Using the formula for the future value of an ordinary annuity:
FV = P * ((1 + r)^n - 1) / r
Plugging the values into the formula:
FV = 100 * ((1 + 0.05/12)^120 - 1) / (0.05/12)
Using a calculator, we find that FV ≈ $18,258.56.
Rounding to the nearest place value, the amount is $18,258.56.
Now, we express $18,258.56 in the form a×10^n, where a is a single digit:
$18,258.56 can be rewritten as $1.825856 × 10^4 (since we move the decimal 4 places to the right).
Thus, $15,528.23 can be expressed as 1.552823 × 10^4.
NO ITS NOT WORKING
Apologies for the previous incorrect responses.

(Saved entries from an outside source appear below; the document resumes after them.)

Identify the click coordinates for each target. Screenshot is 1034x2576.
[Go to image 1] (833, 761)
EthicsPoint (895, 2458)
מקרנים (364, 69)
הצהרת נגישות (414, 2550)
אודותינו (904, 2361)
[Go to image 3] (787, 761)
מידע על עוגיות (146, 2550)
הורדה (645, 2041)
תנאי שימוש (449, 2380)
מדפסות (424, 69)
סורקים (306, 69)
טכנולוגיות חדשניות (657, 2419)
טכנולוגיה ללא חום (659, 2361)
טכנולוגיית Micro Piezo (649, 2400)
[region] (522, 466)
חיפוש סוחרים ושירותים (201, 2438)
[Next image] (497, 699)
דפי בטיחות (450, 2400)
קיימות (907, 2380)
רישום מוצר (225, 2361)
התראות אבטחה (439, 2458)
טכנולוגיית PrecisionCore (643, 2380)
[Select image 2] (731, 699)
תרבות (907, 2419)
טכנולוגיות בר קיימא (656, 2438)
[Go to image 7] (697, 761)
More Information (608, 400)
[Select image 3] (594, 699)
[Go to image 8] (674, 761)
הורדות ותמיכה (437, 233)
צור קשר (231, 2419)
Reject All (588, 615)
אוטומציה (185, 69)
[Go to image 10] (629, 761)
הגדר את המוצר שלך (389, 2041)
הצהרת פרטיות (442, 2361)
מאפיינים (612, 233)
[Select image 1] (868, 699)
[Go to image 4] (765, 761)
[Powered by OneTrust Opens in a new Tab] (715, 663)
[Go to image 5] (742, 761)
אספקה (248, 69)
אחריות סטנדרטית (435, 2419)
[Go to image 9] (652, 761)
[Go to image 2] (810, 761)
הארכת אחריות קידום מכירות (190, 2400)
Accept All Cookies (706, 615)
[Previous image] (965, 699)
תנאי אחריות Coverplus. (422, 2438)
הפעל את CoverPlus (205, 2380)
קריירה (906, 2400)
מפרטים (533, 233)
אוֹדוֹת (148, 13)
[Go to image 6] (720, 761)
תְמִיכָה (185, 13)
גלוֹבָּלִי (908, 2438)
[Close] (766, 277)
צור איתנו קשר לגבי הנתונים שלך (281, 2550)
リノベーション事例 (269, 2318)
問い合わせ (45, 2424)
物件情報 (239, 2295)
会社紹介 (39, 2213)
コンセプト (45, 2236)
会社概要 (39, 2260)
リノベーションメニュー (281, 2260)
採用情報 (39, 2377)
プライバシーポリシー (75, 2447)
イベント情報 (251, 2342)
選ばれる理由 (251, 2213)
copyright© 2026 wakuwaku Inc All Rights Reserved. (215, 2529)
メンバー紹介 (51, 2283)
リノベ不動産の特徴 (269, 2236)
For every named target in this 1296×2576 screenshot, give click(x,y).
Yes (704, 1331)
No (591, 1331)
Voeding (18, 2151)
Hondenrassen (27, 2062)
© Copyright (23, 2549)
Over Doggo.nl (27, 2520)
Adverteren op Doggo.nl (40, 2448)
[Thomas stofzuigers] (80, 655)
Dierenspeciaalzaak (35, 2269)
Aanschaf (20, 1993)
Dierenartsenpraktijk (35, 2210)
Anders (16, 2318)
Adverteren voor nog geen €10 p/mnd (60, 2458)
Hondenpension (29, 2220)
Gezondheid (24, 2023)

Let's recalculate the correct value.
Given: P = $100, r = 0.05/12 (since it's compounded monthly), n = 10*12 = 120.
Using the formula for the future value of an ordinary annuity:
FV = P * ((1 + r)^n - 1) / r
Plugging the values into the formula:
FV = 100 * ((1 + 0.05/12)^120 - 1) / (0.05/12)
Using a calculator, we find that FV ≈ $16,470.44.
Rounding to the nearest place value, the amount is $16,470.44.
Now, we express $16,470.44 in the form a×10^n, where a is a single digit:
$16,470.44 can be rewritten as $1.647044 × 10^4 (since we move the decimal 4 places to the right).
Thus, $15,528.23 can be expressed as 1.552823 × 10^4.
Given: P = $100, r = 0.05/12 (since it's compounded monthly), n = 10*12 = 120.
Using the formula for the future value of an ordinary annuity:
FV = P * ((1 + r)^n - 1) / r
Plugging the values into the formula:
FV = 100 * ((1 + 0.05/12)^120 - 1) / (0.05/12)
Using a calculator, we find that FV ≈ $16,470.44.
Rounding to the nearest place value, the amount is $16,470.44.
Now, we express $16,470.44 in the form a×10^n, where a is a single digit:
$16,470.44 can be rewritten as $1.647044 × 10^4 (since we move the decimal 4 places to the right).
Thus, $15,528.23 can be expressed as 1.552823 × 10^4.